Systems that observe their internal state before adapting.
A research initiative exploring state-aware learning and adaptive system dynamics.
Research Overview
We study how machine learning systems can observe their own internal state before adapting, to reduce destructive updates and enable stable learning dynamics.
Current machine learning systems optimize toward external loss signals, but lack an explicit model of their own internal structural state.
This leads to instability, destructive updates, and catastrophic forgetting.
Self-Alignment Learning (SAL) introduces a state-aware feedback layer between observation and parameter update. Instead of treating all updates as equally safe, SAL reads internal signals to distinguish stable structure from regions still available for adaptation.
The Problem
Models optimize external loss without awareness of internal structural state, leading to blind overwriting of consolidated knowledge.
The Approach
Read internal signals (carry, transfer, entropy) before updating. Distinguish load-bearing structure from available movement.
What Is Not Claimed Yet
Solving alignment or eliminating forgetting. The current stage is structured observation and reproducible state detection.
Direction
From reproducible state observation toward minimal conditional intervention, protecting what should not change.
Interested in the technical detail? Explore the Research →
Current Work
A working transformer-side proof-of-concept (GPT-2 small, 1000-step runs).
Focus: reproducible internal state observation under controlled conditions, not yet intervention.
Reproducible Internal State Classes
Confirmed · Seeds 41–43Across seeded runs we observe a recurring structural state: carry stable, transfer at zero, entropy elevated across all layers. We call this the quiet-open window. It reproduces independently of initial weights.
Transition Taxonomy
Explicit Rule · Type A / BStrong transition events are classified under a strict operational rule. Type A (open transition): entropy elevated at spike. Type B (blind spike): entropy suppressed at spike. 37–42 events per 1000 steps, consistent across seeds.
Layer Depth Gradient
ObservedTransfer activity concentrates in deeper layers (8–10), with early layers remaining comparatively stable. This structural gradient emerges during training without explicit constraint.
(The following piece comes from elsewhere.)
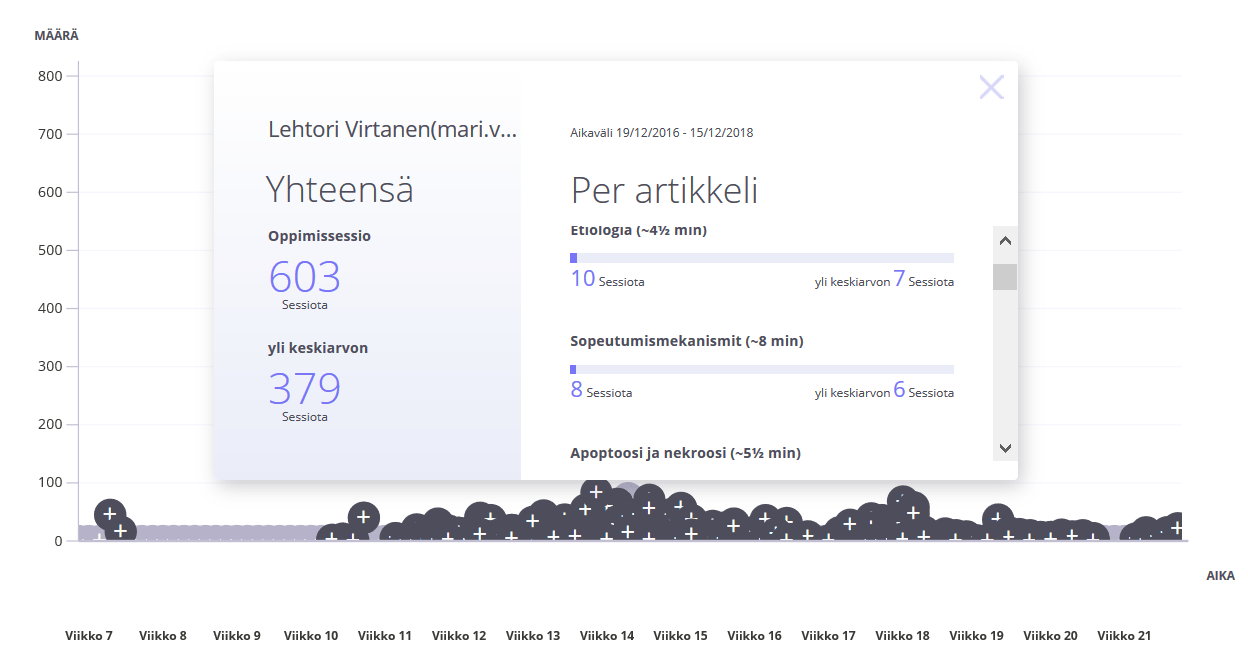This screenshot has height=664, width=1248.
Task: Click the raised plus marker above Viikko 11
Action: pyautogui.click(x=364, y=517)
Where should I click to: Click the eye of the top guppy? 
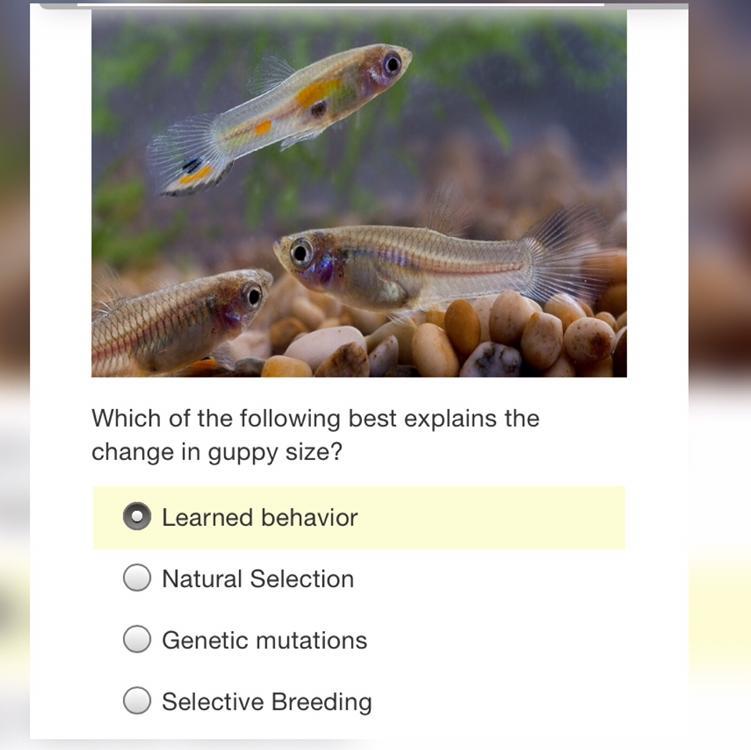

Orchestration & Memory Layer
Active · OngoingA runtime architecture under development that treats memory, routing, and feedback not as side effects but as primary design concerns. Core components: append-only event memory with differentiation logic, claim resolution, anti-amplification constraints, role elasticity, and observable state transitions.
Operates outside the model weights, between inference and application logic.
Initial evidence of structured, state-dependent dynamics during transformer training. Full intervention validation is the planned next phase.
Core Idea
The foundational principles of state-aware learning.
State (Internal Structure)
Every system exhibits an internal structure. Reading this state before updating parameters is the prerequisite for coherent adaptation.
Relation (Structural Context)
A parameter's effect depends on its role within the network. Adaptation must respect structural relationships, not just isolated values.
Selective Plasticity
Not all parameters should update simultaneously. The core challenge is distinguishing consolidated structure from regions still available for adaptation.
Endogenous Signals
Signals guiding adaptation should arise from the system's internal state, not solely from external loss functions.
AI Foundational Stack
AI systems rest on a layered foundation built over decades. We do not replace that stack, we build responsibly on top of it, targeting the layer where stability, memory, and feedback need explicit design.
Each layer in this stack was built by serious people over decades. Our work does not attempt to replace or circumvent it. We use PyTorch, standard transformer architectures, and established inference runtimes as the foundation, and ask what still needs to be built above them: observable state, structured memory, and feedback that does not silently drift.
Feedback is unavoidable
Any system carrying context over time has feedback loops. The question is whether they are observable and constrained, or silent and accumulating.
Avoiding feedback-loop amplification
We develop state-aware learning systems that separate stable evidence from repeated internal assumptions during training and adaptation.
Observability first
A system whose internal states are not readable cannot be responsibly improved. We treat observability as a prerequisite, not a feature.
No overclaim
We are not solving alignment. We are building the structural layer that makes responsible alignment work possible, state-aware, honest, measurable.